◆ **Brief 1**
From the forum thread on diet and vegetables, set down everything from "I completely agree" down to "Pattidevans (May 1, 2021)".
◆ **Brief 2**
Render this sentence from the forum thread on diet and vegetables in Spanish: "Vegans are recommended to take Vitamin b12 and omega 3."
◆ **Brief 3**
Write what comes next in the forum thread on diet and vegetables, picking up after its final line.

◆ **Source extract**

I only just discovered that a-z article on veggies the other day when Jenny (@trophywench) referenced it and I thought it was absolutely brilliant and bookmarked it straight away. Respect to you for compiling it!


----------



## Leadinglights (May 1, 2021)

rebrascora said:


> I only just discovered that a-z article on veggies the other day when Jenny (@trophywench) referenced it and I thought it was absolutely brilliant and bookmarked it straight away. Respect to you for compiling it!


I have just looked at it as well, brilliant for veggie fan but some super suggestions for the yet to be converted.
I am growing two varieties of squash 'mashed potato' and 'baked potato' for the first time (seeds from Thompson and Morgan) so I will see what they are like. No potatoes planted for this year, first time in nearly 30 years of having an allotment.
Thanks @Pattidevans


----------



## rebrascora (May 1, 2021)

I too haven't planted potatoes for the first time this year. Feels like a betrayal of my heritage as my Dad was a champion potato grower (in my eyes at least) and we all relished a plateful of new Arran Pilots swimming in butter.... didn't care if we didn't have anything else with them as they were heavenly just on their own!


----------



## Jenny101 (May 1, 2021)

My diabetic doctor once told me, almost 50 years ago, that there is one good, well-balanced healthy diet: 1/3 carbs, 1/3 protein and 1/3 vitamins and minerals (fruit & veg).  I think he was right.  My neice tried veganism, became tired, lethargic and her eyes were darkened - her doctor told her to change her diet as it was unhealthy.  I guess if that's your thing then you should do a lot more research and perhaps take a lot of supplements?  On the vegetarian note - do vegetarians understand that if they drink cows milk, a cow needs to calf every year in order to produce milk - I won't mention what happens to the calves!  Is vegetarian milk as good as cows milk?  I'm menopausal so in order to look after my bones I need calcium - another reason to drink cows milk.  I'll stop ranting now - can you tell that my grandad was a farmer!


----------



## Inka (May 1, 2021)

Yes, they do @Jenny101 Thats why some vegetarians won’t drink milk. Obviously vegans don’t either. Some vegetarians will drink milk but won’t eat eggs (due to the destruction of 50% of the chicks in commercial egg production). There are different kinds of vegetarians. The non-dairy milks have calcium added and some vitamins too

I completely agree that being vegan needs thought, and a vegan diet isn’t necessarily healthy per se. Someone could just eat chips and white bread and be vegan. We all need a healthy diet whatever our diet preferences. Vegans are recommended to take Vitamin b12 and omega 3.

There are, as always, loads of different studies about bone health and various diets, but this one specifically looks at vegans as compared to meat eaters. It’s from Osteoporosis International:

https://www.sciencedaily.com/releases/2009/04/090416102302.htm

“_A study comparing the bone health of 105 post-menopausal vegan Buddhist nuns and 105 non-vegetarian women, matched in every other physical respect, has produced a surprising result. Their bone density was identical.”_


----------



## Pattidevans (May 1, 2021)

◆ **Supplied information**
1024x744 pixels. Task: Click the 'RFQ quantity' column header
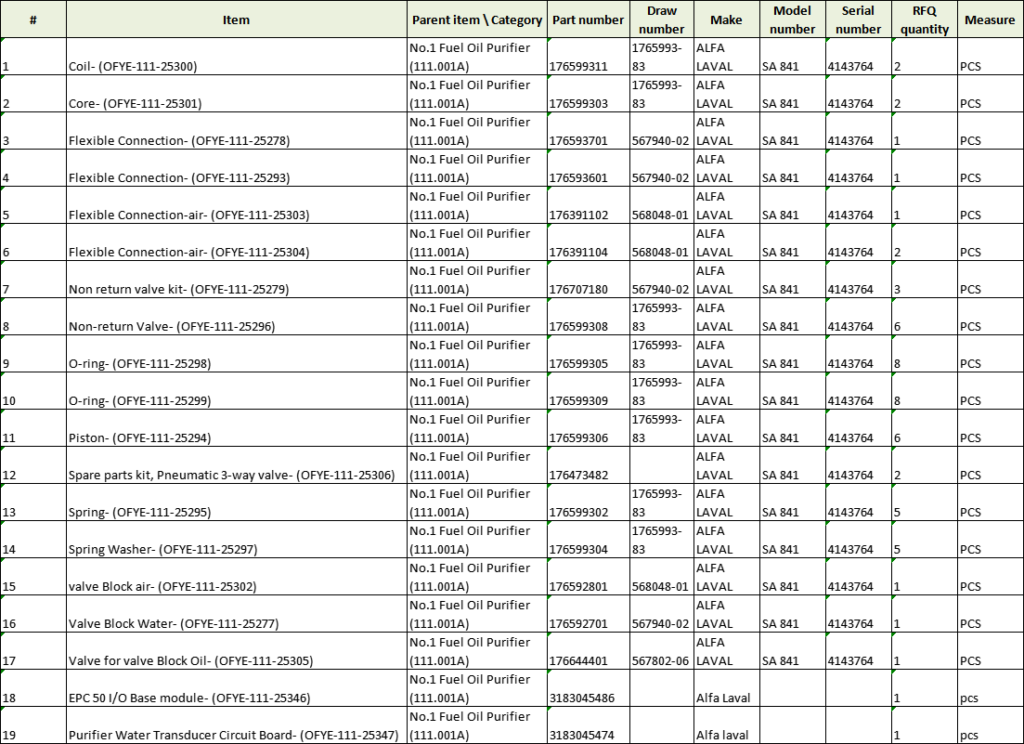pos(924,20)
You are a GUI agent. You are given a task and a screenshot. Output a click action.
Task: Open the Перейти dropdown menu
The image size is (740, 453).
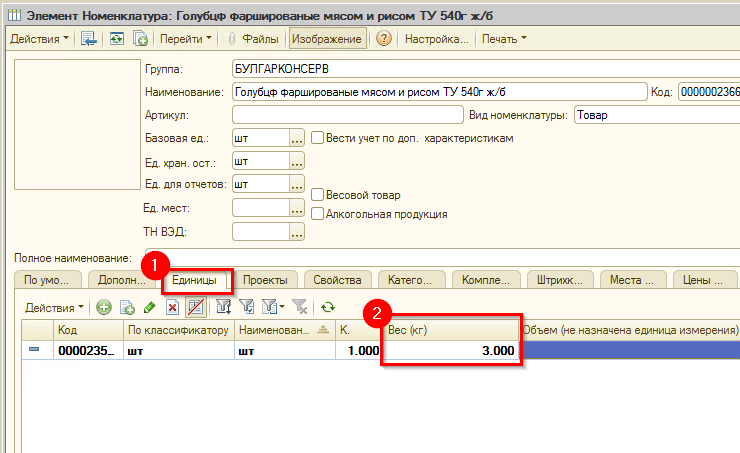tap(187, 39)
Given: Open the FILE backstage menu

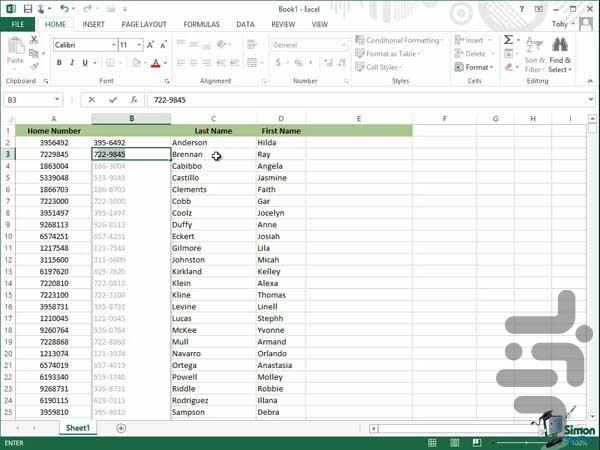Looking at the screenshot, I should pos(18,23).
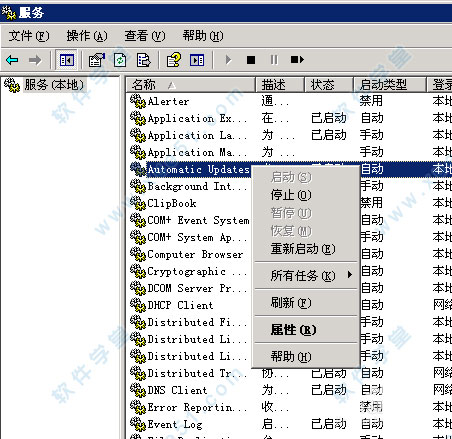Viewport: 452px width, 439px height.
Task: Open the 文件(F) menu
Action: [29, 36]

==

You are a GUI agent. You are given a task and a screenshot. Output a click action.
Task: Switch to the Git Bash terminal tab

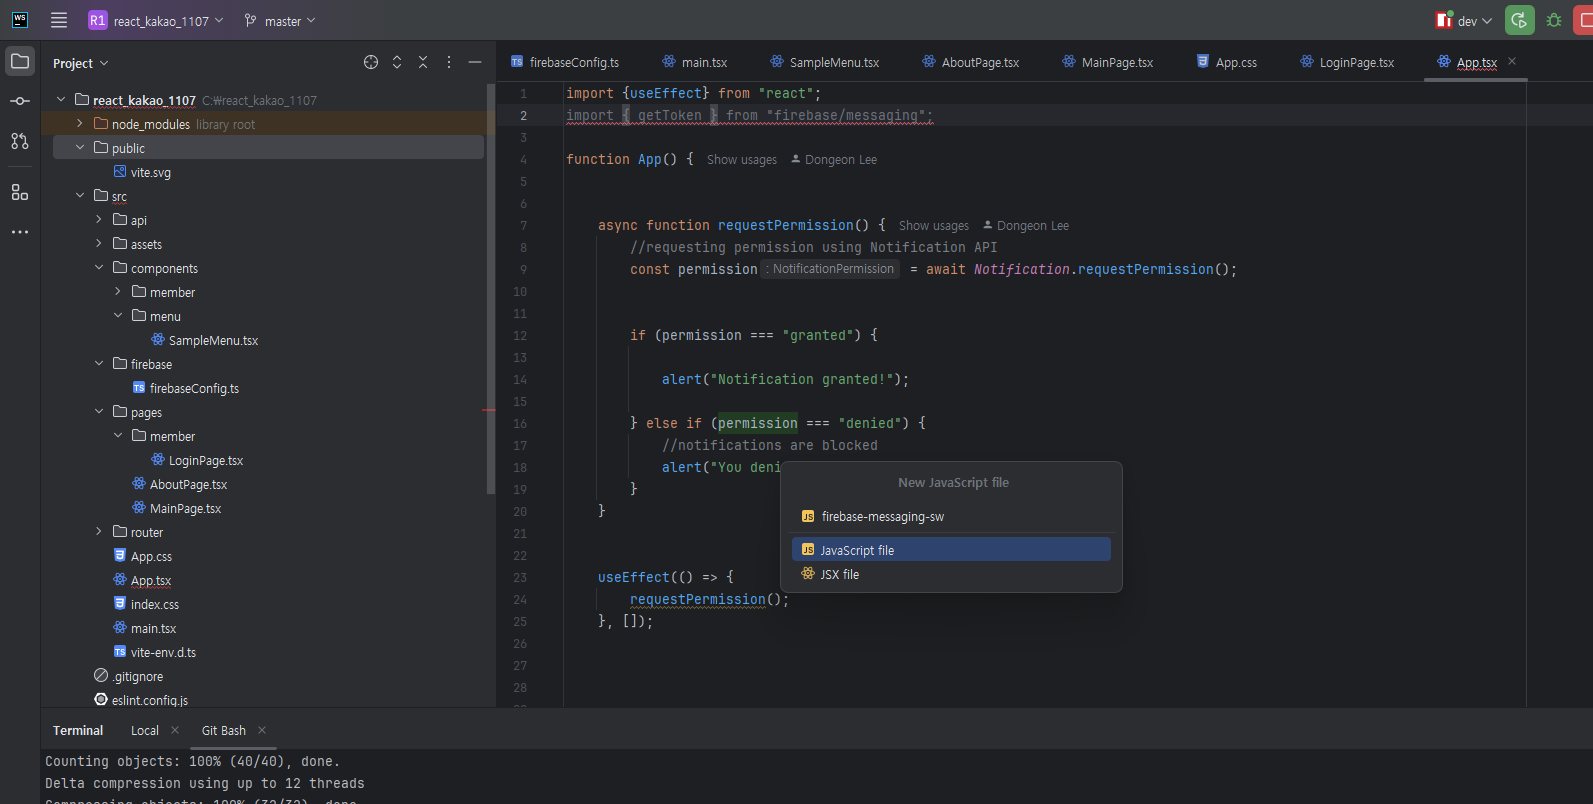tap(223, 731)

--

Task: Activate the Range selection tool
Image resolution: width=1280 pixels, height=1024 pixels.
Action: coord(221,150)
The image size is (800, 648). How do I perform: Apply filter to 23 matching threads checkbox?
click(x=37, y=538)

◆ **Response box 1**
I completely agree that being vegan needs thought, and a vegan diet isn’t necessarily healthy per se. Someone could just eat chips and white bread and be vegan. We all need a healthy diet whatever our diet preferences. Vegans are recommended to take Vitamin b12 and omega 3.

There are, as always, loads of different studies about bone health and various diets, but this one specifically looks at vegans as compared to meat eaters. It’s from Osteoporosis International:

https://www.sciencedaily.com/releases/2009/04/090416102302.htm

“_A study comparing the bone health of 105 post-menopausal vegan Buddhist nuns and 105 non-vegetarian women, matched in every other physical respect, has produced a surprising result. Their bone density was identical.”_


----------



## Pattidevans (May 1, 2021)

◆ **Response box 2**
Se recomienda a los veganos tomar vitamina B12 y omega 3.

◆ **Response box 3**
Leadinglights said:


> I have just looked at it as well, brilliant for veggie fan but some super suggestions for the yet to be converted.
> I am growing two varieties of squash 'mashed potato' and 'baked potato' for the first time (seeds from Thompson and Morgan) so I will see what they are like. No potatoes planted for this year, first time in nearly 30 years of having an allotment.
> Thanks @Pattidevans


Ah thanks everyone.  I am going to re-write it in the very near future as some of the links are broken + I have more suggestions to add.


----------



## trophywench (May 1, 2021)

Pattidevans said:


> Ah thanks everyone.  I am going to re-write it in the very near future as some of the links are broken + I have more suggestions to add.


What - you've found a veg beginning with Q ?


----------



## Pattidevans (May 2, 2021)

trophywench said:


> What - you've found a veg beginning with Q ?


LOL! Jen.  No... but some of the links in the article are broken and I have found some new ways of cooking some veg.


----------



## pm133 (May 2, 2021)

trophywench said:


> What - you've found a veg beginning with Q ?



Quinoa.
Apparently the leaves can be eaten as a vegetable as well as using the seeds.


----------



## Leadinglights (May 2, 2021)

pm133 said:


> Quinoa.
> Apparently the leaves can be eaten as a vegetable as well as using the seeds.


I thought that but then wondered did it count as a vegetable. I didn't know you could eat the leaves but there again you can eat nettles.


----------



## pm133 (May 2, 2021)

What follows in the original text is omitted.